• Set exercise: Repeat the lines starting at the one that contains "I will pos(1349,14)." and ending after the one that contains "[x=88, y=735]".

[Some records]
-=-=-=-=-

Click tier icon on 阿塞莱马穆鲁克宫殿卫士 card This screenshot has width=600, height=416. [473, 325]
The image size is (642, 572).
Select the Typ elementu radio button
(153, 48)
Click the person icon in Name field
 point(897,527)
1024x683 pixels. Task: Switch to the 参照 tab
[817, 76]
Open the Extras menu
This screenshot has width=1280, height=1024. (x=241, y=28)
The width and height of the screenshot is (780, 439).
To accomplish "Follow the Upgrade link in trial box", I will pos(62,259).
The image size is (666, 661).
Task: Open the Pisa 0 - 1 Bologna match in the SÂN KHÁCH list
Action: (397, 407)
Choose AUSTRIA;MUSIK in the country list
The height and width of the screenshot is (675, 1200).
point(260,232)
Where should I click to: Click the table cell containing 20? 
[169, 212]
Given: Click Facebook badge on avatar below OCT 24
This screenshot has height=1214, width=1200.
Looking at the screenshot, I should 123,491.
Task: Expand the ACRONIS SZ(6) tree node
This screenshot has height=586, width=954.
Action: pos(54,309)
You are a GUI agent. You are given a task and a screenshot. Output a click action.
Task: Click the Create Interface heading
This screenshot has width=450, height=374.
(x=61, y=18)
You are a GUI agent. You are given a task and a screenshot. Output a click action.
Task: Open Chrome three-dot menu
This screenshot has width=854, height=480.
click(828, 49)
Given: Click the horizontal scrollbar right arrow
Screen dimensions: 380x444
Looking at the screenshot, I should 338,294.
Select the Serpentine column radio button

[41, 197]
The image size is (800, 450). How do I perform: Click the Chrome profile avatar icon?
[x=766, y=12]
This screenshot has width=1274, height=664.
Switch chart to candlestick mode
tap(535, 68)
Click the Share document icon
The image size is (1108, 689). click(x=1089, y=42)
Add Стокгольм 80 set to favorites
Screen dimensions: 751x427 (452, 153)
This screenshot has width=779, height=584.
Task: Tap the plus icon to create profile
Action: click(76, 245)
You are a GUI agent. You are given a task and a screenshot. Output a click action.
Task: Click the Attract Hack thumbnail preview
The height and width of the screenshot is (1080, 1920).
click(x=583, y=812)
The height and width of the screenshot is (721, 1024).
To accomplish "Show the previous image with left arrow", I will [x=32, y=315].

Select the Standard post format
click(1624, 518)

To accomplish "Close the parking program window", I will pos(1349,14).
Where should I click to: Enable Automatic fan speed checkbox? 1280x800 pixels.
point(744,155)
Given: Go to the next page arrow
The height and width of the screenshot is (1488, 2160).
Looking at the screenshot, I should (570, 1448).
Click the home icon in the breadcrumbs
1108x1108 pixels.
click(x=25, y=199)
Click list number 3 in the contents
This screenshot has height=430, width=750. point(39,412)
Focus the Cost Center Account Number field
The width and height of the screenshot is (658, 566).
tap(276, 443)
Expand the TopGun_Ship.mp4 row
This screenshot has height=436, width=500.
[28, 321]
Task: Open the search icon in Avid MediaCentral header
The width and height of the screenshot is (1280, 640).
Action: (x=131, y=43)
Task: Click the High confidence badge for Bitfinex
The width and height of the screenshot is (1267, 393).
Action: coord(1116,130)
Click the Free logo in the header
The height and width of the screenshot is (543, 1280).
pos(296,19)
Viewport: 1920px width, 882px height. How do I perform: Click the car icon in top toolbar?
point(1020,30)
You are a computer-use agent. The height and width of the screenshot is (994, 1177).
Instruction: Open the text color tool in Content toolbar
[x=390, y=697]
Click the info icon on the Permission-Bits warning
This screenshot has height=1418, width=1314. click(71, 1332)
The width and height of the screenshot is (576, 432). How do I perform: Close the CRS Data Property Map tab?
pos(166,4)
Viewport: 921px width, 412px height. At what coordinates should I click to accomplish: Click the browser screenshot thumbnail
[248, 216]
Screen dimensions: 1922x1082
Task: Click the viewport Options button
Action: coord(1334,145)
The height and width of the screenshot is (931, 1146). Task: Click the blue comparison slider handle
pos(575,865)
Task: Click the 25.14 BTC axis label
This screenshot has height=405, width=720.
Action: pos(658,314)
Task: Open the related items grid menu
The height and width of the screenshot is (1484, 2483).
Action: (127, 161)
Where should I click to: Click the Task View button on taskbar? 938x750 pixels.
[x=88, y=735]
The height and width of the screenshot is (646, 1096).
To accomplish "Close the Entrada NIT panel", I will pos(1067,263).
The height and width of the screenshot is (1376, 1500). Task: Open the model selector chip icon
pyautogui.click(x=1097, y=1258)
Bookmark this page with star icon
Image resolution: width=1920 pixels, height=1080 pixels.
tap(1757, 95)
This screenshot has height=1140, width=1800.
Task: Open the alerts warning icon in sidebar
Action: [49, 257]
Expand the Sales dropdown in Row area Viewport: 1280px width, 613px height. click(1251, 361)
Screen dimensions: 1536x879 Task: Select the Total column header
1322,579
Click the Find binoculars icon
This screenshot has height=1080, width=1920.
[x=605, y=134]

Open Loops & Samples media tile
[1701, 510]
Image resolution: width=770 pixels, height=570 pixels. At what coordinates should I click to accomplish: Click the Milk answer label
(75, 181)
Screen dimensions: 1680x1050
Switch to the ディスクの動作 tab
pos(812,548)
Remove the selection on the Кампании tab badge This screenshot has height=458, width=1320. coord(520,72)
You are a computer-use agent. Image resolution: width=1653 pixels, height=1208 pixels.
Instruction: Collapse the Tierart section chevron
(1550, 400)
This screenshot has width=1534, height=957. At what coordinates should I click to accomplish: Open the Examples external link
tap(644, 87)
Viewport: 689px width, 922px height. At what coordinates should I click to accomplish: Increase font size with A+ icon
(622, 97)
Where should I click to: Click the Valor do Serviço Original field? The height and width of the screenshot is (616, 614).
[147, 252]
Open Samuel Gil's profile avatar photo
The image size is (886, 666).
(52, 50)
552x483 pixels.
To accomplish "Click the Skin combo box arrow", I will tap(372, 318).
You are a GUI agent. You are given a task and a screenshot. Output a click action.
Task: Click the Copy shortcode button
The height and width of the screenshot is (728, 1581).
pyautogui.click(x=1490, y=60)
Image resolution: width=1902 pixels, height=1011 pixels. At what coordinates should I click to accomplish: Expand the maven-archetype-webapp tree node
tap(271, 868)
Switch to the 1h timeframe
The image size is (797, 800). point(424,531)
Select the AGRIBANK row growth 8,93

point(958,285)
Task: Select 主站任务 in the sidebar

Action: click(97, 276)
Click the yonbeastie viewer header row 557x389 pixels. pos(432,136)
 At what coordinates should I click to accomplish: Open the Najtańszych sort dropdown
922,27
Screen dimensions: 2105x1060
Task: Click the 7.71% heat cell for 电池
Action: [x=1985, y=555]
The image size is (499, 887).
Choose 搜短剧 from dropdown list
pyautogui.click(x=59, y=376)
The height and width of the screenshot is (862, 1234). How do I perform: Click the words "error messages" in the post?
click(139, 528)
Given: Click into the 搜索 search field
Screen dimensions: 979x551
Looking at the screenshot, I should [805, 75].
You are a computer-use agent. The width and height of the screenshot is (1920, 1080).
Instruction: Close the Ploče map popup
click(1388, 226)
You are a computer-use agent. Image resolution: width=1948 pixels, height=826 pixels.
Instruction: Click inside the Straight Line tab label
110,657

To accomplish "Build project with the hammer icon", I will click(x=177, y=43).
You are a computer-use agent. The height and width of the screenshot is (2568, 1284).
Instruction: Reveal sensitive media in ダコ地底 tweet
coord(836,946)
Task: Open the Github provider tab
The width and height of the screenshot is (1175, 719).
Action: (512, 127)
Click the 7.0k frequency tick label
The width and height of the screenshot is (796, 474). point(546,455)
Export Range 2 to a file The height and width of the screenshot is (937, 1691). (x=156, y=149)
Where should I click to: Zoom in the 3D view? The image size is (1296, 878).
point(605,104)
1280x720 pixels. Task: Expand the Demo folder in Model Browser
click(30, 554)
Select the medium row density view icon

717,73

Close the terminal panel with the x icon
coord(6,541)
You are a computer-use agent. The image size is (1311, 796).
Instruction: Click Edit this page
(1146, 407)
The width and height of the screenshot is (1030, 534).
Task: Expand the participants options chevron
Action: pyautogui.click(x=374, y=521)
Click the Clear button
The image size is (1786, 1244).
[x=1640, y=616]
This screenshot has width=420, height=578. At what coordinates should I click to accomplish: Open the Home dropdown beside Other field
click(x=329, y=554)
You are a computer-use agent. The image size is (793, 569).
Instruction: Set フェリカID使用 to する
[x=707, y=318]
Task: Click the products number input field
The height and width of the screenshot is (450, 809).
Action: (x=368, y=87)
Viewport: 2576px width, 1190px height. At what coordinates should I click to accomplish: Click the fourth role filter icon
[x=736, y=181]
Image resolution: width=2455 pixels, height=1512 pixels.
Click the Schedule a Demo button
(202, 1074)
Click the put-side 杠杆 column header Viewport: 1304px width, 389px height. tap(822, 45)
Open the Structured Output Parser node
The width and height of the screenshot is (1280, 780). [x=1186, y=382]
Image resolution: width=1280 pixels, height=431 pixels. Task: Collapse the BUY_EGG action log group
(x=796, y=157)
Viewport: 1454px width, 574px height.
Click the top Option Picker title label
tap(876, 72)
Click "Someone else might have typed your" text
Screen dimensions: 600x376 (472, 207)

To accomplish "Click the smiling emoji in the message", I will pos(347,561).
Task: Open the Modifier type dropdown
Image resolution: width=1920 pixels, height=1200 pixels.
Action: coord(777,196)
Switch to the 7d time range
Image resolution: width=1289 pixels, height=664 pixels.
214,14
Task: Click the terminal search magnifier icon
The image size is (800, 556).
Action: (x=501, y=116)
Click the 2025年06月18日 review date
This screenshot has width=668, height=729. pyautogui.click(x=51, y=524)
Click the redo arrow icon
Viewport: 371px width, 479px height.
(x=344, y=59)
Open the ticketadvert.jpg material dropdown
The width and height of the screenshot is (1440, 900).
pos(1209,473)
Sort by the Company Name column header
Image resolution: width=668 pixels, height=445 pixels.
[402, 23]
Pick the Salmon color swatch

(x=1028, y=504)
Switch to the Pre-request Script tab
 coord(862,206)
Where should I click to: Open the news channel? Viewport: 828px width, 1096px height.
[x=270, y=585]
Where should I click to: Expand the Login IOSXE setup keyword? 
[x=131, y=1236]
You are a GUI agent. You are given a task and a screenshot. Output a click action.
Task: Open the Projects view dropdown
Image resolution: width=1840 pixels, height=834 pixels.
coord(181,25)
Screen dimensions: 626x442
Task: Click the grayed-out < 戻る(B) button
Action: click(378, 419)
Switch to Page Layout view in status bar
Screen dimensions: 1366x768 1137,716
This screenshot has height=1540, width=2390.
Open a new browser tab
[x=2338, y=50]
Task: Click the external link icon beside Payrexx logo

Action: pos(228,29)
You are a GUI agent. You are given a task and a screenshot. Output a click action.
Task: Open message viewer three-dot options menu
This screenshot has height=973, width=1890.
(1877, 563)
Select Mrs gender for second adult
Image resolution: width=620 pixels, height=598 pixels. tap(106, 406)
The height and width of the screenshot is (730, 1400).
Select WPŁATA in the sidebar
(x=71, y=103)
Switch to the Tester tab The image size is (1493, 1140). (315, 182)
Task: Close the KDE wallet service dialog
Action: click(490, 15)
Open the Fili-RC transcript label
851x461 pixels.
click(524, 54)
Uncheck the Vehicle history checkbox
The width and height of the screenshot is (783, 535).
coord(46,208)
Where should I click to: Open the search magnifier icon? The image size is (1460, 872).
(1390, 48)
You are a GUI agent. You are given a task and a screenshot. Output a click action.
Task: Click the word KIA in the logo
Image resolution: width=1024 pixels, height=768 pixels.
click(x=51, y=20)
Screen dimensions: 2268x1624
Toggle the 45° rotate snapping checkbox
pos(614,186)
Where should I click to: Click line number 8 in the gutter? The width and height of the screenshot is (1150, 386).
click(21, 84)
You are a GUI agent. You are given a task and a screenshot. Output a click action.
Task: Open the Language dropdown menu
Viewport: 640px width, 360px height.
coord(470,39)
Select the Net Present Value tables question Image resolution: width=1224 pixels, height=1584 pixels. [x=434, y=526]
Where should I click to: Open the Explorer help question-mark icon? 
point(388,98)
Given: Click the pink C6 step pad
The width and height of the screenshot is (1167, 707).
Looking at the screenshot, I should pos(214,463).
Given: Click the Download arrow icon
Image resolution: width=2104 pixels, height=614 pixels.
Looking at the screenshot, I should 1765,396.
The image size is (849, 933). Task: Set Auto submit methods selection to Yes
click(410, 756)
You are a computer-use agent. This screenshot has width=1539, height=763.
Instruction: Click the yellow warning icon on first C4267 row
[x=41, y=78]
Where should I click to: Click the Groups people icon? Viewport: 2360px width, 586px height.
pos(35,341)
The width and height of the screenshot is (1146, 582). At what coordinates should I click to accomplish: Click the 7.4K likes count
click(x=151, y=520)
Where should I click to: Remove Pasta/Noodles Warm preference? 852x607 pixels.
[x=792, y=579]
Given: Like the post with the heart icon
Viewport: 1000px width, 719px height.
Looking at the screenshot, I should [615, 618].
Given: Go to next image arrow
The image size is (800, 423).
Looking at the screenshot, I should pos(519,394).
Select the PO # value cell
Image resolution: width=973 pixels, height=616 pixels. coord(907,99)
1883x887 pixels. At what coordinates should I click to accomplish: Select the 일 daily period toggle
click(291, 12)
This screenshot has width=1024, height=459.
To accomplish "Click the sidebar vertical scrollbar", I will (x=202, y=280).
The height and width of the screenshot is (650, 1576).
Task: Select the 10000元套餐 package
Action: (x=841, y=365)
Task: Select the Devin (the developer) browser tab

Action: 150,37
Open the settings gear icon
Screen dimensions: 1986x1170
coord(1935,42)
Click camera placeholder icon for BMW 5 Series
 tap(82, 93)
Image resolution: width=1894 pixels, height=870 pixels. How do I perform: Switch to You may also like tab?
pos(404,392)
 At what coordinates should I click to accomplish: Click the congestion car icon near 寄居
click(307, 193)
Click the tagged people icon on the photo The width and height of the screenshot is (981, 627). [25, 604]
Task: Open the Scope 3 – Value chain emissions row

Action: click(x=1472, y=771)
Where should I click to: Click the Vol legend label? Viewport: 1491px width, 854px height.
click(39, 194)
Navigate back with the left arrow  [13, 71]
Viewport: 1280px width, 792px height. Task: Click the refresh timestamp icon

-=-=-=-=-

• Response for this exercise:
To accomplish "Close the parking program window", I will pos(1349,14).
Where should I click to: Enable Automatic fan speed checkbox? 1280x800 pixels.
point(744,155)
Given: Go to the next page arrow
The height and width of the screenshot is (1488, 2160).
Looking at the screenshot, I should (570, 1448).
Click the home icon in the breadcrumbs
1108x1108 pixels.
click(x=25, y=199)
Click list number 3 in the contents
This screenshot has height=430, width=750. point(39,412)
Focus the Cost Center Account Number field
The width and height of the screenshot is (658, 566).
tap(276, 443)
Expand the TopGun_Ship.mp4 row
This screenshot has height=436, width=500.
[28, 321]
Task: Open the search icon in Avid MediaCentral header
The width and height of the screenshot is (1280, 640).
Action: (x=131, y=43)
Task: Click the High confidence badge for Bitfinex
The width and height of the screenshot is (1267, 393).
Action: coord(1116,130)
Click the Free logo in the header
The height and width of the screenshot is (543, 1280).
pos(296,19)
Viewport: 1920px width, 882px height. How do I perform: Click the car icon in top toolbar?
point(1020,30)
You are a computer-use agent. The height and width of the screenshot is (994, 1177).
Instruction: Open the text color tool in Content toolbar
[x=390, y=697]
Click the info icon on the Permission-Bits warning
This screenshot has height=1418, width=1314. click(71, 1332)
The width and height of the screenshot is (576, 432). How do I perform: Close the CRS Data Property Map tab?
pos(166,4)
Viewport: 921px width, 412px height. At what coordinates should I click to accomplish: Click the browser screenshot thumbnail
[248, 216]
Screen dimensions: 1922x1082
Task: Click the viewport Options button
Action: coord(1334,145)
The height and width of the screenshot is (931, 1146). Task: Click the blue comparison slider handle
pos(575,865)
Task: Click the 25.14 BTC axis label
This screenshot has height=405, width=720.
Action: pos(658,314)
Task: Open the related items grid menu
The height and width of the screenshot is (1484, 2483).
Action: (127, 161)
Where should I click to: Click the Task View button on taskbar? 938x750 pixels.
[x=88, y=735]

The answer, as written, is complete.